Summary of participants
Participant code | Job role | Setting | Country | Acute and/or chronic pain | Years since qualification |
---|---|---|---|---|---|
P1 | Nurse Practitioner | Community | Canada | Acute | >20 y |
P2 | Nurse Practitioner | Community | UK | Acute & Chronic | >20 y |
P3 | Practice Development Nurse | Community | UK | Acute & Chronic | 16‐20 y |
P4 | Sister | Community | UK | Acute & Chronic | 5‐10 y |
P5 | Nurse Practitioner | Secondary | UK | Chronic | >20 y |
P6 | Clinical Nurse Educator | Secondary | UK | Acute & Chronic | 11‐15 y |
P7 | Nurse Specialist | Secondary | UK | Chronic | >20 y |
P8 | Nurse Specialist | Secondary | UK | Chronic | >20 y |
P9 | Nurse Specialist | Secondary | Canada | Acute | >20 y |
P10 | Staff Nurse | Secondary | UK | Chronic | <5 y |
P11 | Senior Sister | Secondary | UK | Acute | 16‐20 y |
P12 | Sister | Secondary | UK | Acute & Chronic | >20 y |
P13 | Nurse Specialist | Secondary | UK | Acute | >20 y |
P14 | Staff Nurse | Secondary | Canada | Acute | 11‐15 y |
P15 | Professor | Education | Australia | Acute & Chronic | >20 y |
P16 | Pre‐registration Nursing Student | Education | UK | Acute | Not applicable |
P17 | Pre‐registration Nursing Student | Education | UK | Acute | Not applicable |
P18 | Pre‐registration Nursing Student | Education | UK | Acute | Not applicable |
Three main themes were generated reflecting the key ways in which nurses focus their reassurance within encounters with children and their parent: (a) focus on both the child and parent(s), (b) focus on the child, and (c) focus on the parent. Each of these themes has sub‐themes. Nurses generated reassurance in different ways including language, gesture, relationship building, individualizing approaches, education, and preparation. Our findings are presented as a framework (Figure 2); each aspect is described below with illustrative quotations from the participants. Labels are applied to quotations as follows; P (participant number), and caseload is represented as A = Acute, C = Chronic, A/C = Acute and Chronic.
FIGURE 2.
Directions and types of reassurance used by nurses for children's pain
3.1. Being a calm and knowledgeable presence: nurses providing reassurance to the child and their parents
Reassurance directed contemporaneously to both the child and parents was achieved in four main ways: acknowledging pain is real/believed; tailoring their approach to the individual child; presenting solutions and options; and using education or information.
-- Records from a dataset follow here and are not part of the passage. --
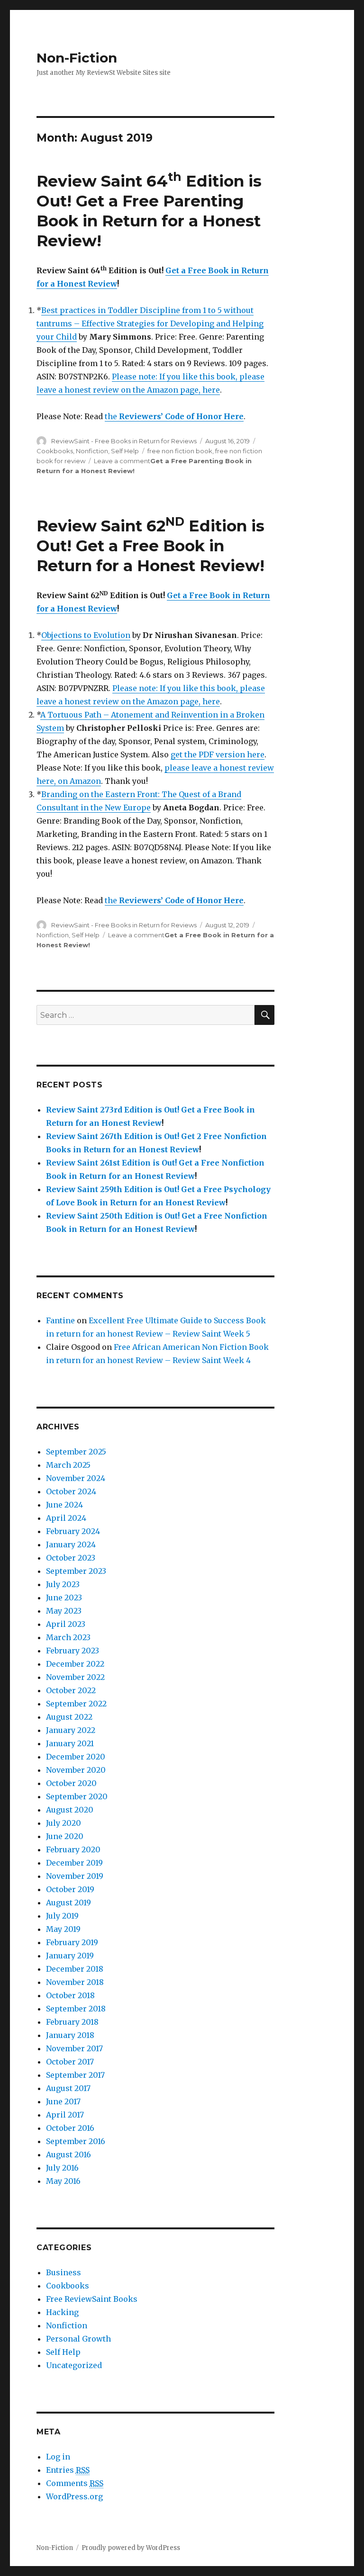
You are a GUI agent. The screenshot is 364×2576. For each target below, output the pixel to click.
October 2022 (71, 1690)
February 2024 (73, 1531)
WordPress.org (74, 2496)
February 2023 (72, 1650)
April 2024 (66, 1518)
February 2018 (72, 2022)
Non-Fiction (76, 58)
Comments (74, 2483)
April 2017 (65, 2114)
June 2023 (64, 1597)
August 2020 (69, 1809)
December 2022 (75, 1664)
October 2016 (70, 2128)
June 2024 (64, 1504)
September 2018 (76, 2008)
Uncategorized (74, 2365)
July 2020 (63, 1823)
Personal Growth (78, 2338)
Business (63, 2272)
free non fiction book (179, 451)
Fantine (60, 1320)
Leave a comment (122, 461)
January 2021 (70, 1743)
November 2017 (74, 2048)
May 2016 (63, 2181)
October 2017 (70, 2061)
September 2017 (75, 2075)
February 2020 (73, 1849)
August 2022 (69, 1717)
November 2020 (76, 1770)
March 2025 (68, 1465)
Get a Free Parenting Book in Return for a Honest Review (148, 220)
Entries (68, 2470)
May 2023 (64, 1611)
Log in (58, 2456)
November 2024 (75, 1478)
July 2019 (62, 1916)
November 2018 (75, 1982)
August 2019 (68, 1902)
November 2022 (75, 1677)
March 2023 (68, 1637)
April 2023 (65, 1624)
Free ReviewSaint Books (91, 2299)
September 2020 (77, 1796)
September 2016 (75, 2141)
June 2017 (63, 2101)
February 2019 (72, 1942)
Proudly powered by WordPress (131, 2548)
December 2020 (75, 1756)
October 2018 (70, 1995)
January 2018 (70, 2035)
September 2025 (76, 1451)
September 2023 (76, 1571)
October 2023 (70, 1557)
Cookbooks (54, 451)
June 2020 (64, 1836)
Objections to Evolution (85, 635)
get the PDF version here (217, 754)
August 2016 (68, 2154)
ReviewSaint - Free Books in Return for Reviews (124, 441)
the (174, 416)
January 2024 (71, 1544)
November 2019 (74, 1876)
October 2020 (71, 1783)
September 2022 (76, 1703)
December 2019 (74, 1862)
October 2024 (71, 1491)
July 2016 (62, 2167)
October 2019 (70, 1889)
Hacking (62, 2312)
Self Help (125, 451)
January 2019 (70, 1955)
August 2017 (68, 2088)
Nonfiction (92, 451)
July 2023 (63, 1584)
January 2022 (70, 1730)
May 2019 (63, 1929)
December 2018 (74, 1969)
3.1.1. Acknowledging pain is real/believed
Several participants discussed both acute and chronic pain situations, highlighting the importance of communicating belief in a child's pain for the purpose of reassuring children and parents. Participants described how some parents and children talked about previous experiences of being disbelieved and had been seen by multiple healthcare professionals when seeking assistance for the child's pain, for example, “they've seen up to nine healthcare providers about their pain… they've been disbelieved” (P5‐C). Acknowledging belief in the reality of the child's pain was considered strategic when meeting parents. This aimed to alleviate potential tension as, occasionally, encounters could be confrontational due to families' previous negative experiences of being disbelieved:
…they [families] might have been round the houses a little bit, different specialities… issues with people not believing they are in pain…So you have to ease them in, they become quite tense, and sometimes ready for a bit of a fight. (P2‐A/C)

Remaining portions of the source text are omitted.